My brother was born with Marfan syndrome. He worked from 16 years old to 30. But his health deteriorated then. He is almost entirely deaf now, no sense of taste or smell. Losing his sight so he can barely read. He is a single parent to a 7 year old son. They live together on the small pension left by his partner and son's mother, who died shortly after he was born. In council property, he gets no further benefit assistance, because of the pension. He (and the rest of us) have had to pay for our own sign language lessons to try and communicate with him in a small way. He had a brain hemmorage 3 years ago that put him in a wheelchair. He sees a specialist once every 6 months or so. The haematologist refers him to the brain surgeon, the brain surgeon to the geneticist, the geneticist to a physio etc. None of them, actually doing any tests or providing any care/assistance.

 

My Dad has worked his entire life. An ex navy man, he's a self employed taxi driver now, he has had 2 bouts of bowel cancer, both operated on, but went back to work within days of leaving hospital each time. Worked through chemo. He had to sell his house during the second course of treatment due to lost earnings. He moved into council property but has to pay full rent. He has a tiny colon now and can't be 5 minutes from a toilet, which inhibits his ability to work late which reduces earnings on the taxis. He's not entitled to help though. He's 64 and constantly knackered running round after my mam (his ex-wife) and my brother. His worry now is he will not be able to retire, he'll have to work to the grave to have enough to live on and support his ex and his handicapped son (grandchild).

 

Touch wood, I am healthy.
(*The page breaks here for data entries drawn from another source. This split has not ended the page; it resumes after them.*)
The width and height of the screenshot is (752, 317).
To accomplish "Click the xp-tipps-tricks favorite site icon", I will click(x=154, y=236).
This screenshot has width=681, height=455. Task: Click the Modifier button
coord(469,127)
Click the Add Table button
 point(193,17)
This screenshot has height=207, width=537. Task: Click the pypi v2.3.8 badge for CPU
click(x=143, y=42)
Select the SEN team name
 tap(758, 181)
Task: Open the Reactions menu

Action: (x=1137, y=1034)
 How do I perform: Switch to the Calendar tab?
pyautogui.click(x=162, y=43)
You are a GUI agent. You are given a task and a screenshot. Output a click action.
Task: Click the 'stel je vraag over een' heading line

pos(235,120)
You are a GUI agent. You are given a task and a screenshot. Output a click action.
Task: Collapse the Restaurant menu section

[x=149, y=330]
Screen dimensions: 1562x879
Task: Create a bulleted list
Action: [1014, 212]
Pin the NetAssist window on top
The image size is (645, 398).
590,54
I've worked since graduating. My wife works. We own a home and rent 2 properties out. We've just had a son.

 

Of those 4 people, the Tories have cut the income/assistance and/or medical treatment for the 3 worst off. For me, they have increased my tax free earnings allowance (and that of my wife). They have started paying us child benefit and frozen my council tax. They've lowered the corporation tax for the company I work for, increased the amount I can put into an ISA tax free, increased my tax-free childcare support, cut the cost of a pint and will give me money to buy another house if I want. The bank of England rate remains just above zero to keep my mortgages down too.

 

They're fucking vermin endangering the wellbeing of the weakest in society for the benefit of the strongest. Anyone who thinks it's in anyway justified is a vile human themselves.

 

Sorry to hear about your brother's condition, sounds like its a lot worse now. He was a bit corned beef when i met him a few years back but it must be bloody tough for him now. I know why you posted that but just wanted to take the chance to send my best to your brother, the mad funny fucker that he is.

 

Back to the point in hand though, the Tories are cunts.